Changes of CD4+CD25+FOXP3 + and CD8+CD28 − regulatory T cells in non-small cell lung cancer patients undergoing surgery

- CD4+CD25+FOXP3 + and CD8+CD28 − tregs were Significantly higher in NSCLC than Controls.
- CD4+CD25+FOXP3 + and CD8+CD28 − tregs increased with tumor stage and dropped significantly after operation.
- Postoperative tregs in early stage was in the same level of controls while in advanced stage was higher than controls.

Little is known about the regulatory T cells (Tregs) in the peripheral blood after surgery of non-small cell lung cancer (NSCLC) patients. In this study, we investigated whether CD4+CD25+FOXP3 + and CD8+CD28 − regulatory T cells are decreased in the peripheral blood of NSCLC patients undergoing surgery. The study group (n = 49) comprised NSCLC, and the control group (n = 24) consisted of age- and sex-matched nonmalignant diseases.
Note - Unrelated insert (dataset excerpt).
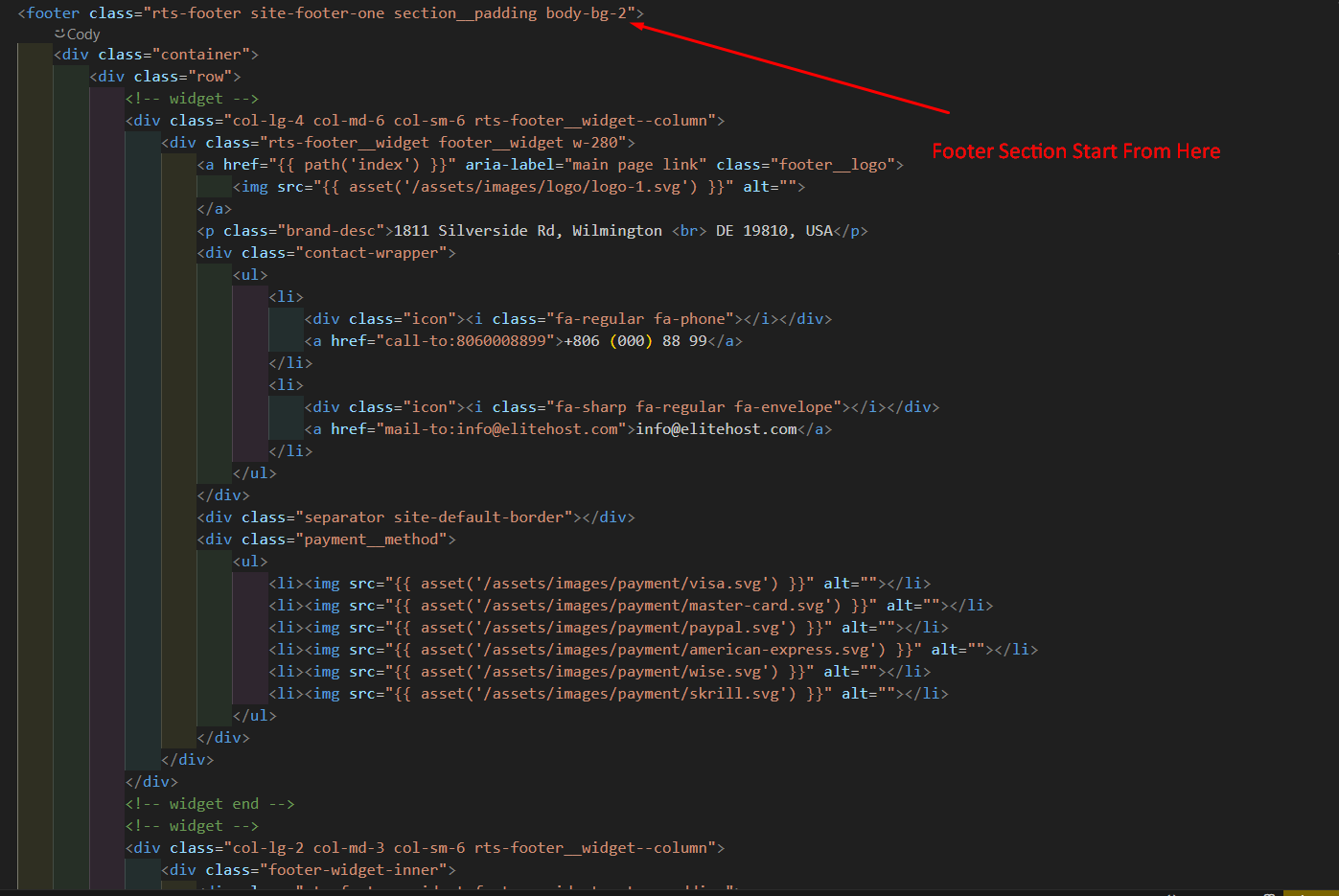This screenshot has width=1339, height=896.
Task: Click the "Footer Section Start From Here" annotation
Action: [1075, 151]
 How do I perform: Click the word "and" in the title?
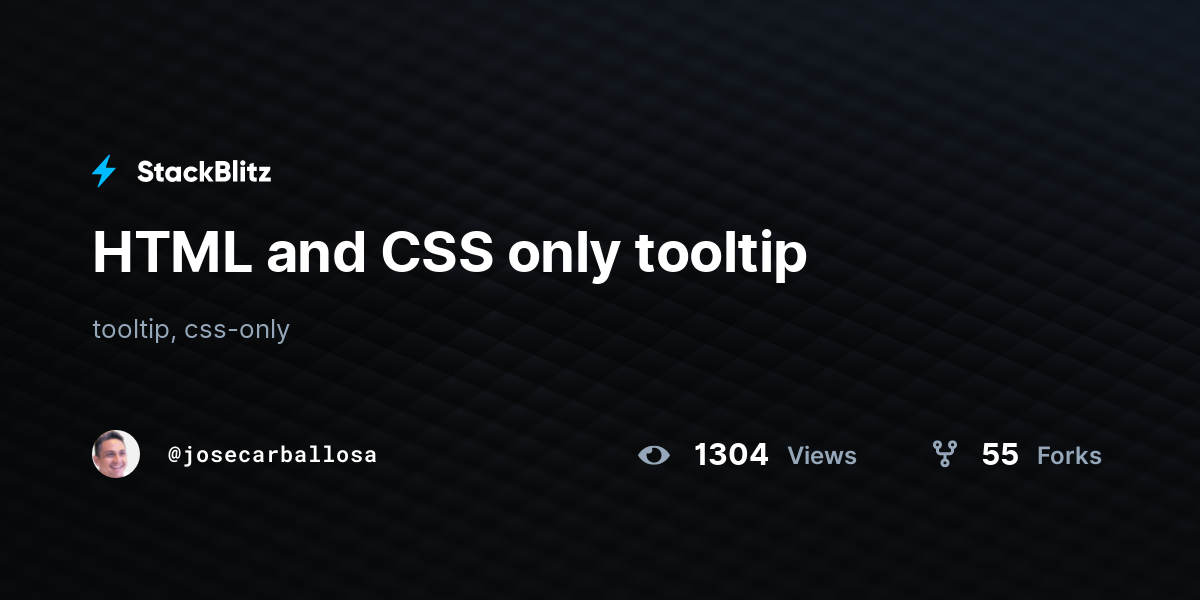point(316,253)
The prevalence of CD4+CD25+FOXP3 + and CD8+CD28 − Tregs was analyzed using flow cytometry. The study group showed significantly higher percentage of CD4+CD25+FOXP3 + and CD8+CD28 − Tregs than control. The percentage of CD4+CD25+FOXP3 + and CD8+CD28 − Tregs increased with tumor stage. One way ANOVA test shows the significant differences between all subgroups. LSD test shows that there was a statistical significance between each of the two subgroups except stage II in CD4+CD25+FOXP3 + Tregs and control vs. each stage, stage I vs. stage III, and stage IV in CD8+CD28 − Tregs. There is no significant difference among stages II, III, and IV in CD8+CD28 − Tregs. No differences were found between squamous carcinoma and adenocarcinoma. These levels were dropped significantly after operation. Furthermore postoperative Treg percentage in the early stages (stage I and stage II) was not statistically different from that of controls. Postoperative Treg percentage in advanced stage (III + IV) remained above the values shown by controls. Our findings indicate that the percentage of CD4+CD25+FOXP3 + and CD8+CD28 − Tregs correlated with the pathological stage in NSCLC and tumor burden.